In last month’s The Untold Story of Deficits in Washington, Mattea Kramer wrote that tax credits, deductions, and exclusions in the individual and corporate income tax codes cost the U.S. federal government $1.3 trillion in tax revenue. When these tax expenditures are added to grant money, we get a more complete picture of federal spending:
"But wait," wrote several of you, "taking less of our money is not the same thing as spending."

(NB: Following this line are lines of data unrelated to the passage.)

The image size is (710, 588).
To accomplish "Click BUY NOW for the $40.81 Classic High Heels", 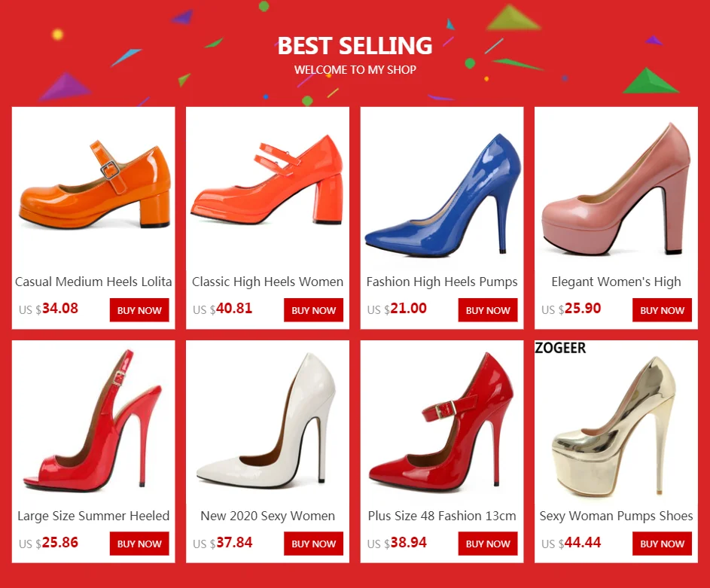I will [313, 310].
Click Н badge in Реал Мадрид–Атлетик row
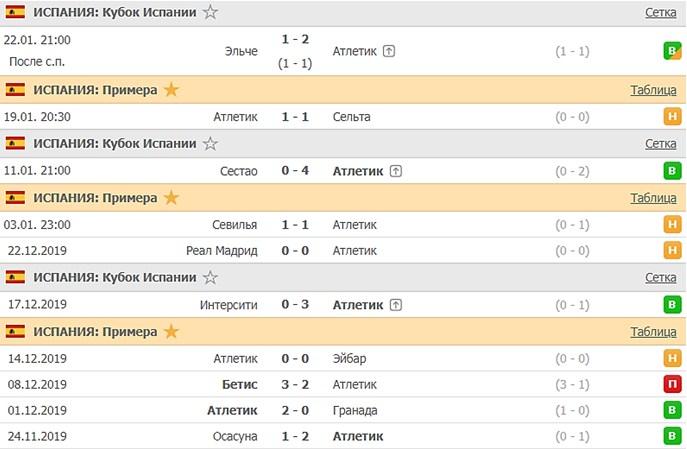The height and width of the screenshot is (449, 687). [674, 250]
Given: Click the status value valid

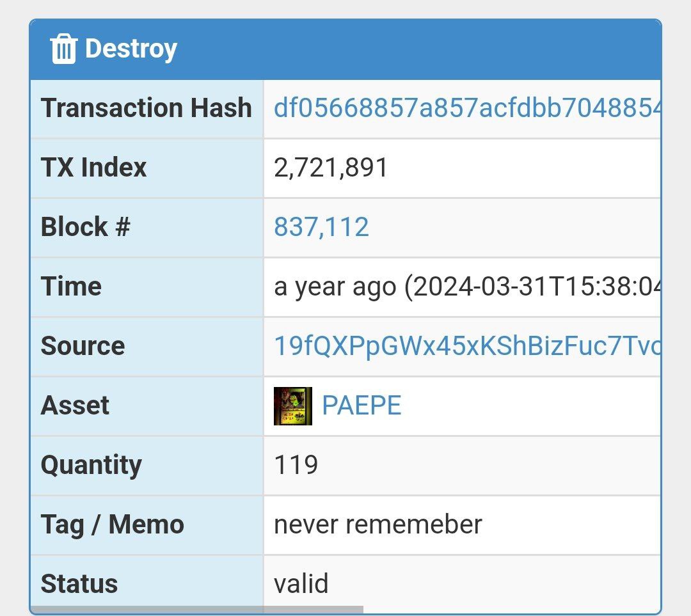Looking at the screenshot, I should [301, 583].
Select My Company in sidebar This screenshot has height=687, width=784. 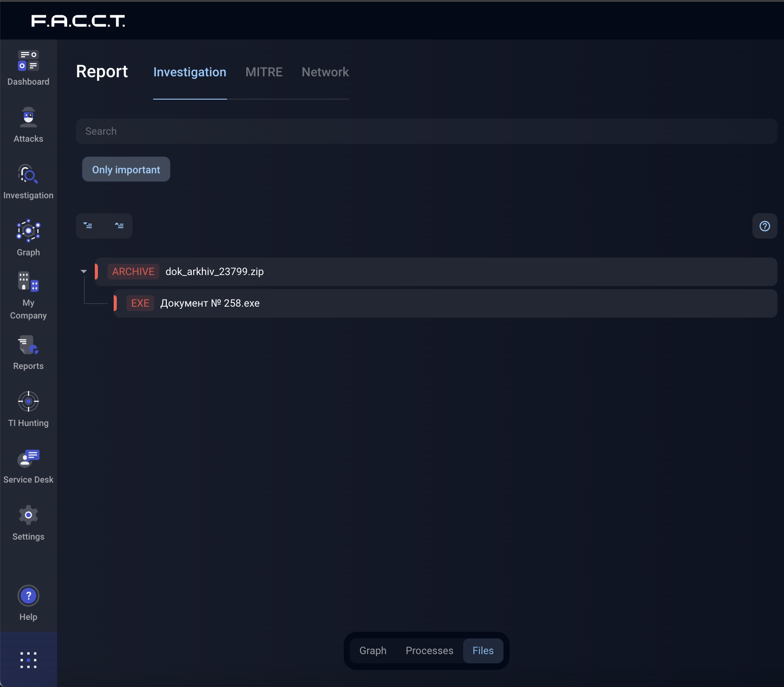click(28, 295)
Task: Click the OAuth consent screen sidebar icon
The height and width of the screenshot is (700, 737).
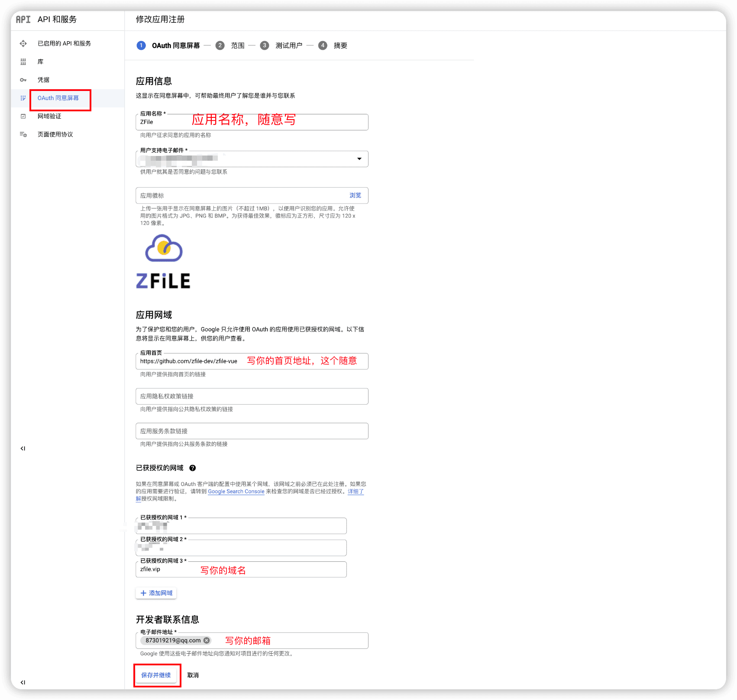Action: point(23,98)
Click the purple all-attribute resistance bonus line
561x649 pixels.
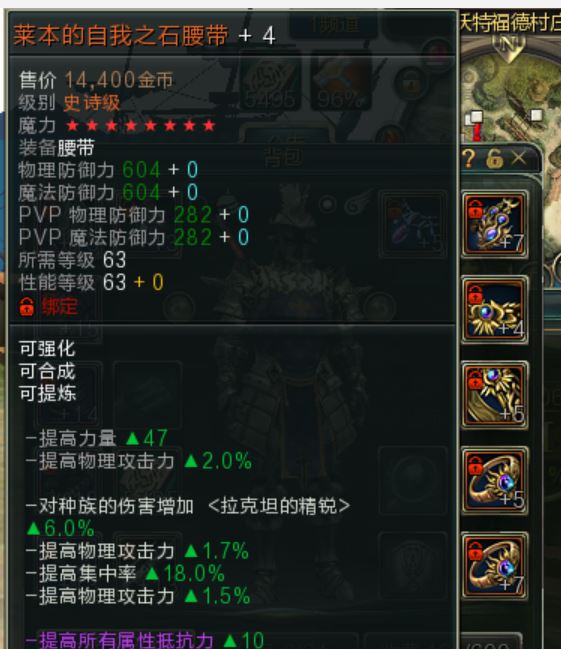pyautogui.click(x=144, y=640)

Think of it this way. Each year, your individual income tax bill to the federal government comes due. The amount you owe depends on how much money you made and the current tax rates—it’s all there in those handy tables at the back of the IRS 1040 booklet.
Because of a host of government mandates, however, most people don’t pay the full amount shown in that table. Congress promotes goals like home ownership, healthcare, and education by passing laws that reduce your tax bill if you pay interest on a mortgage, for example, or have medical or health-related expenses.
We call these credits, deductions, and exclusions spending because the government giving you a discount on your tax bill is effectively the same thing as the government writing you a check—both scenarios result in the Treasury having less money.
Unlike “regular” spending such as grants, tax credits and deductions aren’t reauthorized each year by Congress, so they’re less visible. But an honest discussion about federal spending has to include all types of federal subsidies, not just the check-writing kind.